Sanità pubblica, Rapporto Gimbe: l’impatto degli sprechi sul SSN

“Anche se non esiste un disegno occulto di smantellamento e privatizzazione del servizio sanitario nazionale, continua a mancare un programma politico di medio-lungo termine per salvaguardarla”. Lo denuncia la Fondazione Gimbe nel suo Secondo Rapporto sulla sostenibilità del Servizio Sanitario Nazionale.

Secondo le stime del Rapporto, il fabbisogno del SSN sarà di € 210 miliardi, cifra che può essere raggiunta solo con l’apporto costante di tre “cunei di stabilizzazione”: piano nazionale di disinvestimento da sprechi e inefficienze, incremento della quota intermediata della spesa privata e, ovviamente, adeguata ripresa del finanziamento pubblico.

In assenza di un programma di tale portata, la lenta trasformazione verso un sistema sanitario misto sarà inesorabile, consegnando definitivamente alla storia il nostro tanto invidiato sistema di welfare. Ma, se anche questa sarà la strada, la politica non potrà esimersi dal giocare un ruolo attivo, avviando una rigorosa governance della delicata fase di transizione con il fine di proteggere le fasce più deboli e di ridurre al minimo le diseguaglianze.

Quatto i punti critici fondamentali: sprechi e inefficienze (si calcola che ogni 10 euro di spesa almeno due siano sprecati); finanziamento pubblico; nuovi LEA; sanità integrativa.

Per quanto riguarda il finanziamento pubblico, Gimbe sottolinea che la spesa sanitaria in Italia continua a perdere terreno, sia considerando la percentuale del Pil sia soprattutto la spesa pro-capite, inferiore alla media Ocse (3.245 dollari vs 3.976 dollari), che posiziona l’Italia prima tra i Paesi poveri dell’Europa. Inoltre, il DEF 2017, Documento di Economia e Finanza, ha ridotto la percentuale di spesa da destinare alla sanità.

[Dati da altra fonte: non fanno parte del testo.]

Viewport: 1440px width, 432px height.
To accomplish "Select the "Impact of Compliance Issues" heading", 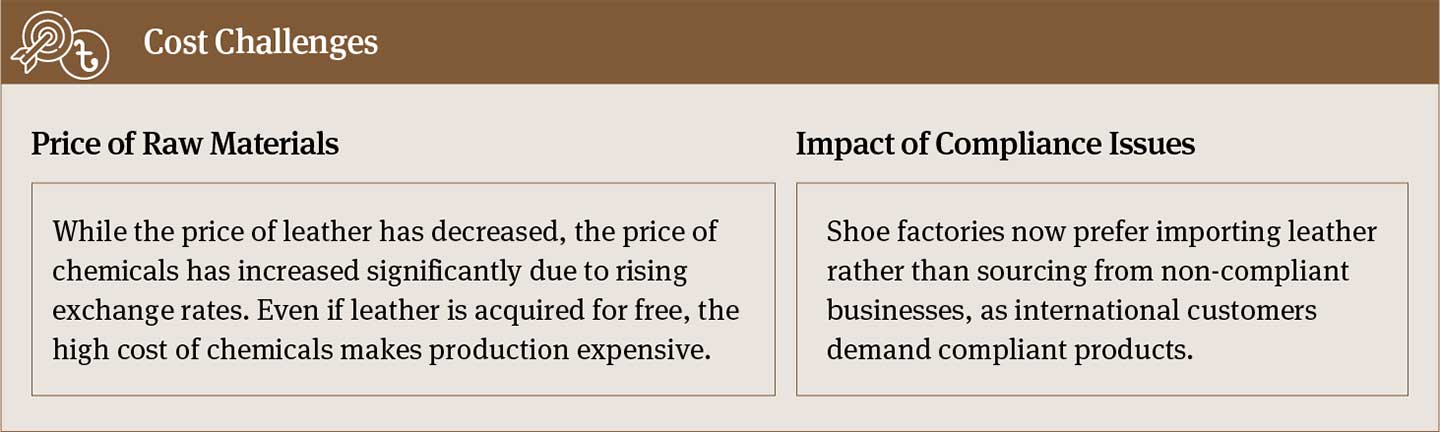I will click(995, 144).
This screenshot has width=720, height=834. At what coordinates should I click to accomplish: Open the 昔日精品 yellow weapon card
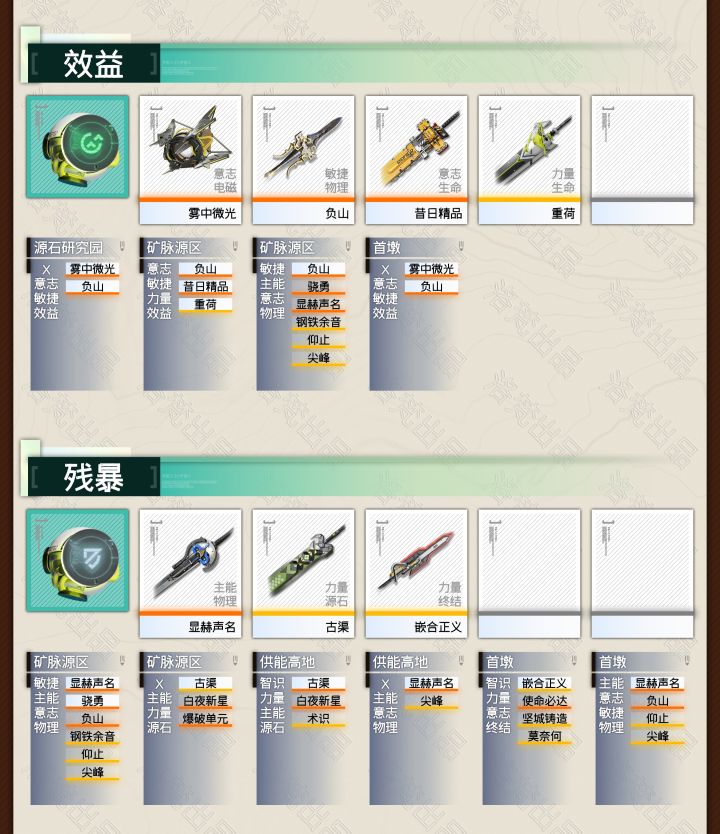[416, 160]
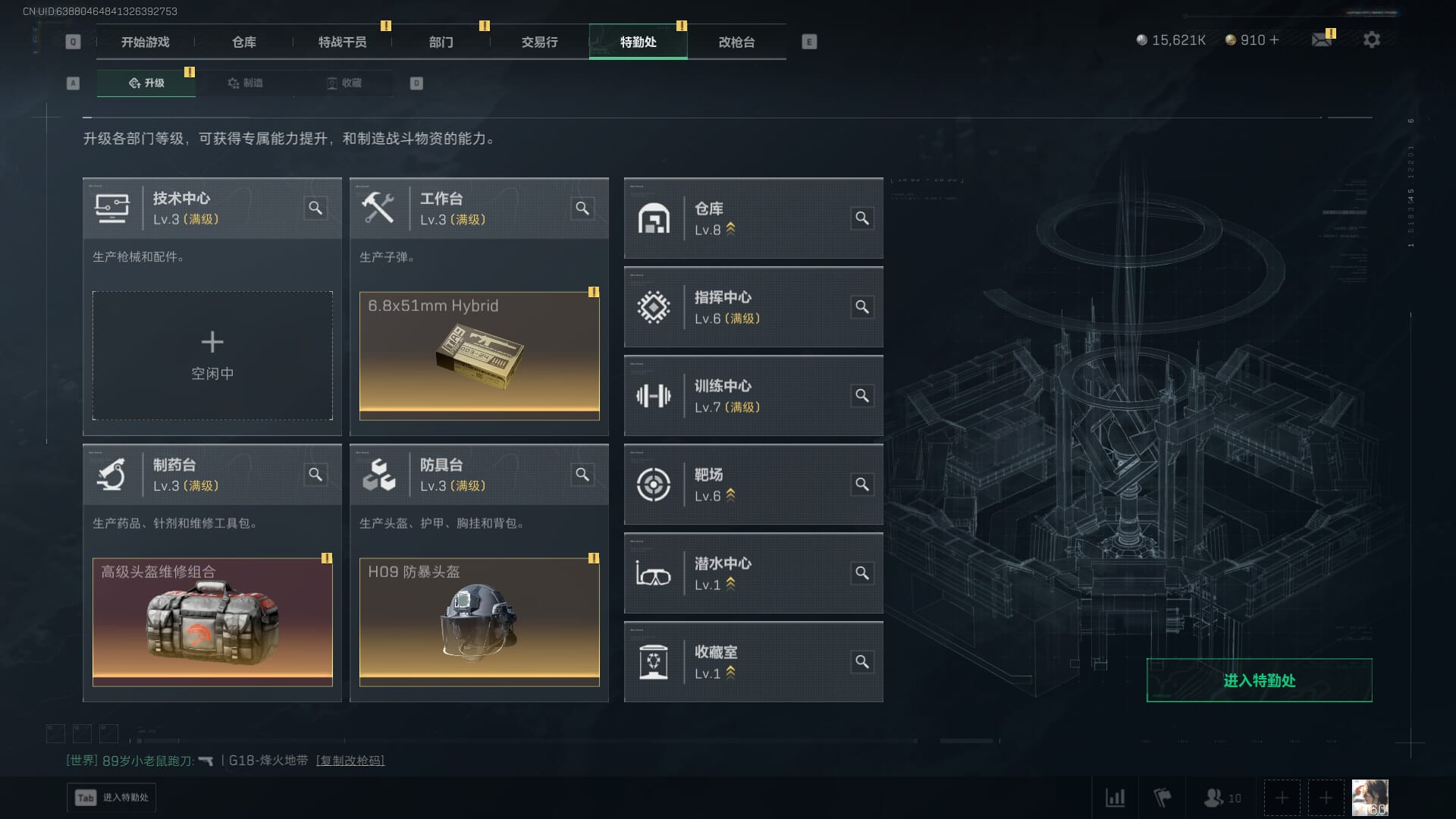The height and width of the screenshot is (819, 1456).
Task: Open the statistics bar chart icon
Action: 1115,798
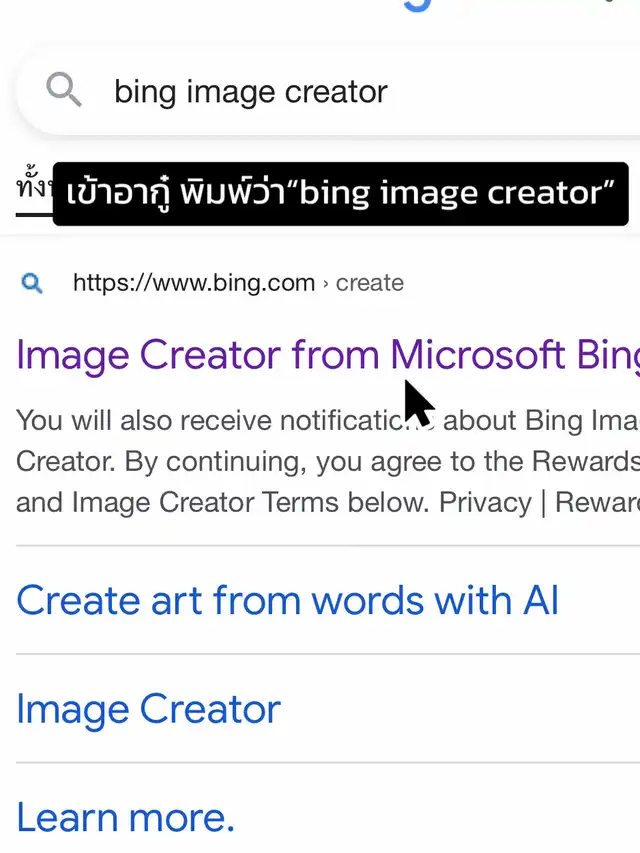The height and width of the screenshot is (853, 640).
Task: Click the word 'Microsoft' in the result title
Action: click(x=478, y=354)

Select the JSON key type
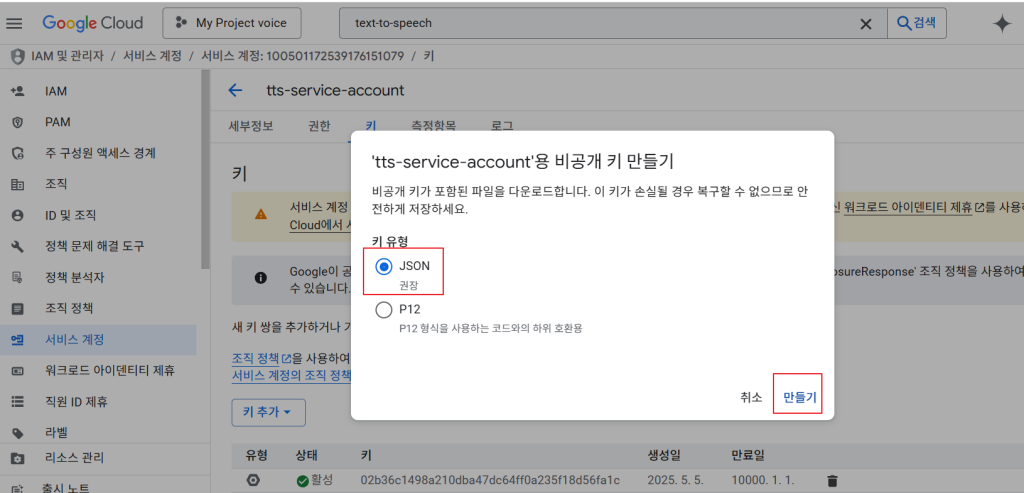tap(384, 266)
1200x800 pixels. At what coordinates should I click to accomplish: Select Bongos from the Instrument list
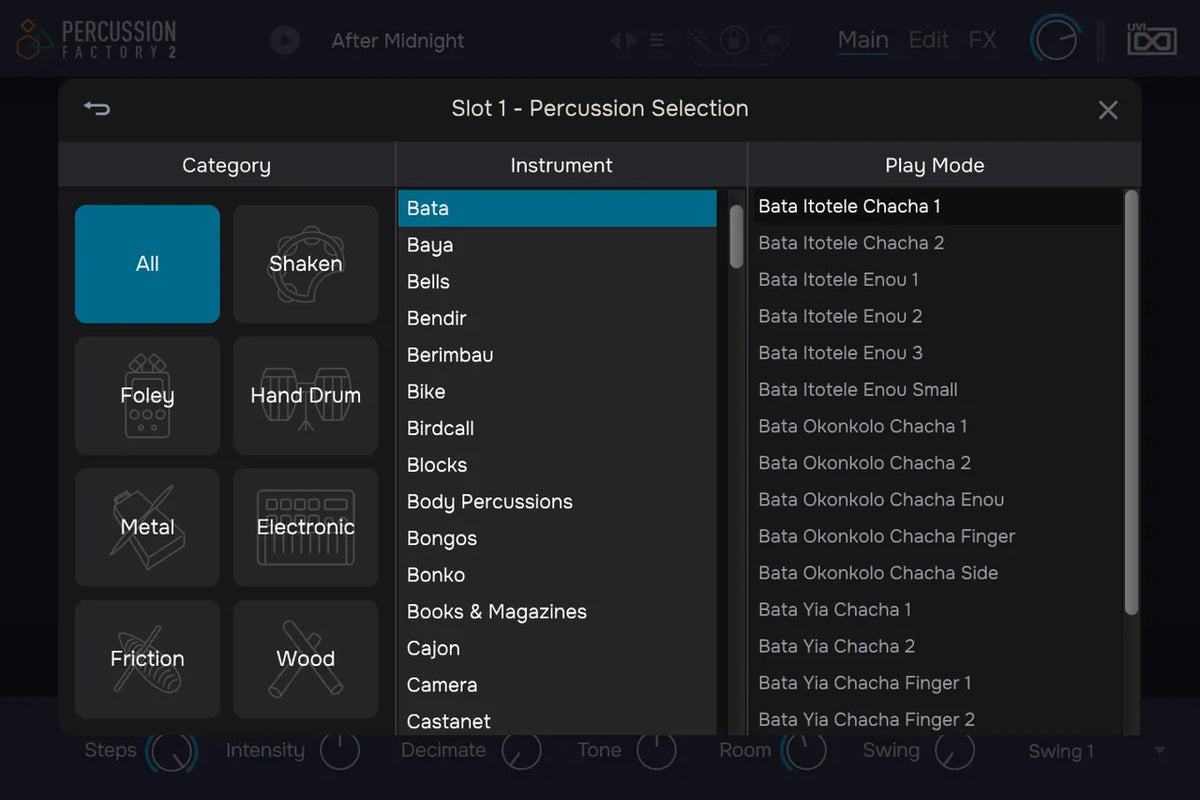[442, 539]
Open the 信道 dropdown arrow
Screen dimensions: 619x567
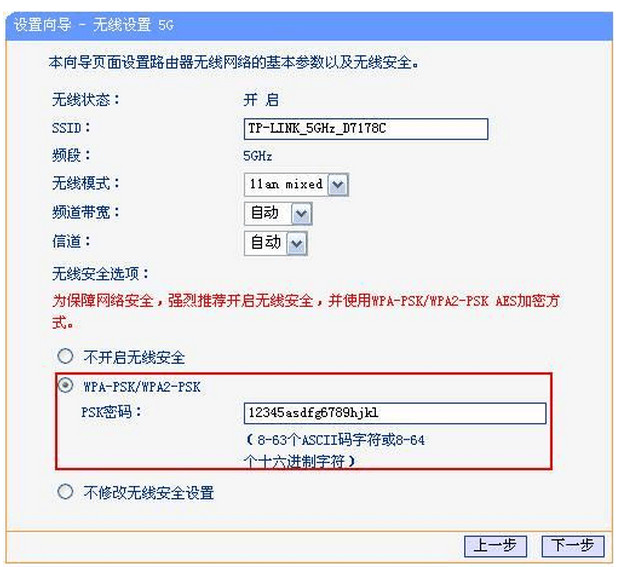tap(296, 244)
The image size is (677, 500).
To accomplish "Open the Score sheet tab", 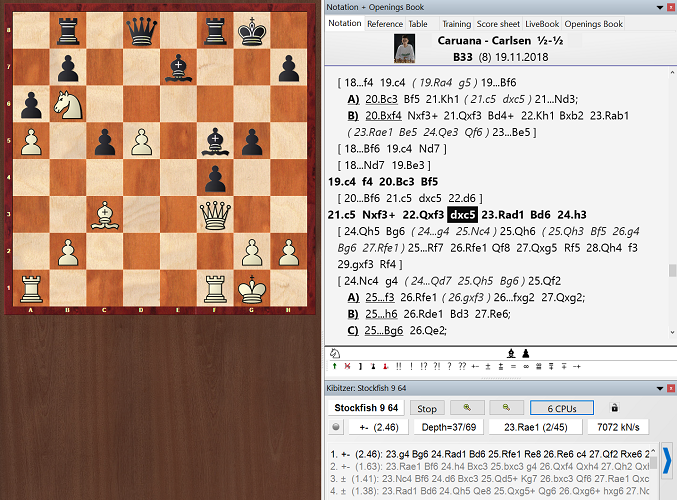I will click(498, 24).
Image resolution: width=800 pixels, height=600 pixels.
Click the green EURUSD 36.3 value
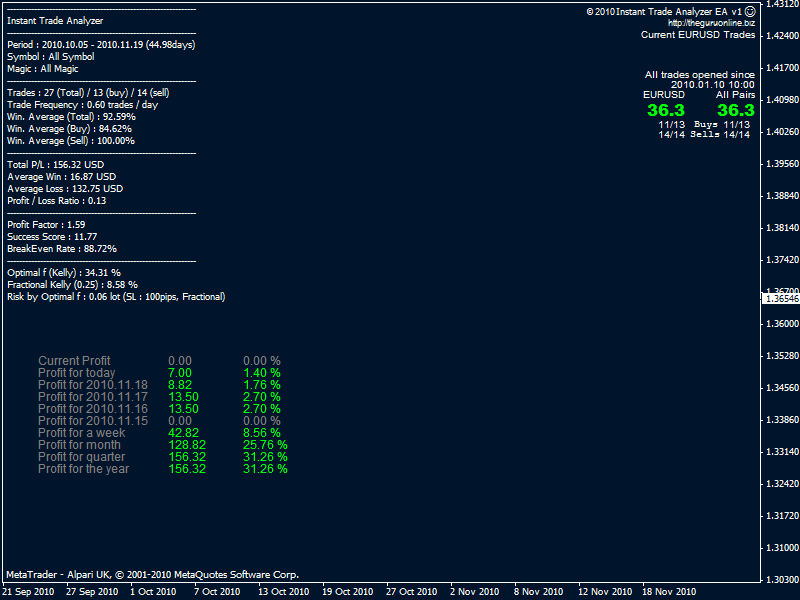[x=665, y=110]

I nuovi LEA, oltre ad essere di difficile applicazione proprio per la criticità del finanziamento pubblico, comportano situazioni paradossali: vengono infatti rimborsate prestazioni futili mentre non ne vengono garantite alcune indispensabili.

Riferendosi alla sanità integrativa, il Rapporto Gimbe ricorda che dei quasi 35 miliardi di euro di spesa privata, l’88% in Italia è a carico dei cittadini, con una spesa pro-capite annua di oltre 500 euro. “Le varie forme di sanità integrativa, precisa Nino Cartabellotta, presidente della Fondazione Gimbe, “intermediano” infatti solo il 12,8% della spesa privata, collocando l’Italia agli ultimi posti dei paesi dell’Ocse. Peraltro, la frammentazione legislativa ha generato un paradosso inaccettabile: se i fondi sanitari integrativi non possono coprire prestazioni essenziali, molte di queste oggi vengono sostenute dalle assicurazioni private, che si stanno insinuando tra incertezze delle Istituzioni e minori tutele della sanità pubblica, rischiando di trasformare silenziosamente, ma inesorabilmente, il modello di un Ssn pubblico, equo e universalistico in un sistema misto”.